His last act as regent was to leave Toledo and move in wearying
stages to one monastery after another so as to be ready to consult
with Carlos as the youth entered Spain for the first time, but the
trip was so arduous that Cisneros fell ill. Fable claims that he died
from anguish after reading a letter, which Carlos had sent ahead,
rebuking him for assumption of powers and dismissing him from
all offices. But historians believe that Cisneros had died before
the letter arrived.

The cathedral at Toledo contains a strange memorial to
Cisneros, and it contrasts favorably, I think, with the flamboyant
tomb of Mendoza. At the southwest corner of the cathedral stands
the Capilla Mozárabe. When the Moors overran Toledo they
offered the conquered two alternatives: convert to Islam or remain
Christians and pay certain special taxes. The Mozárabes (would-be
Arabs) were those who followed the second course. They remained
Christians and through the centuries developed their own peculiar
style of celebrating the Mass.
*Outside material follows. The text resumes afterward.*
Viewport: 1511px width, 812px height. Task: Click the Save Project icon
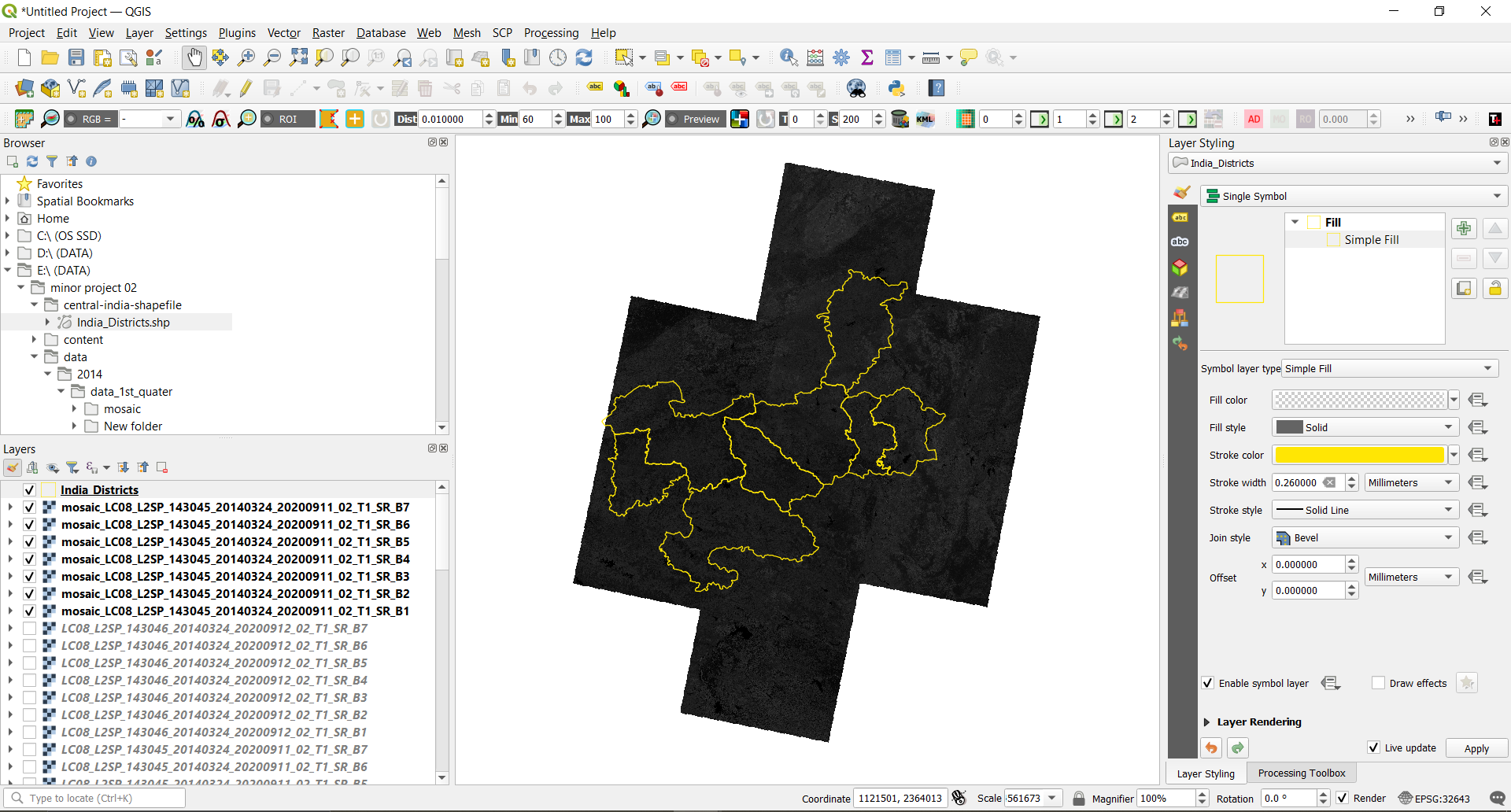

In 1085, when Alfonso VI conquered
the city, his wife and his religious advisor, both of them French,
prevailed upon him to enforce throughout his realm the newly
proposed Cluniac reforms, which required the adoption of the
Roman type of Mass. The Mozárabe was thus frowned upon,
which was right because it was through the various consolidations
of power and uniformity proposed by the Cluniac reforms that
the Catholic Church attained the cohesion it needed for the tasks
ahead, and a single form of the Mass, understandable in all lands,
was one of the greatest unifying forces. On the other hand, it was
sardonic that the Mozárabes, having been allowed to practice
their form of Mass by the Arabs, should now be in danger of losing
it to Catholics. Stubbornly they held onto their version for four
hundred years, from 1085 to 1485 and beyond, in spite of real
pressure from Rome; finally Cardinal Cisneros decreed that if any
people were so devoted to their form of worship their wishes
should be respected, and at the southwest corner of the cathedral
he authorized a chapel to be built for perpetual observance of the
Mozárabe rite. It is this chapel, ugly on the outside, lovely inside,
that disfigures the right side of the façade, but the spirit that
animated Cisneros to this generous act is considered his finest
memorial. Today only one hundred and fifty families still follow
the Mozárabe rite, and they remember Cisneros with affection.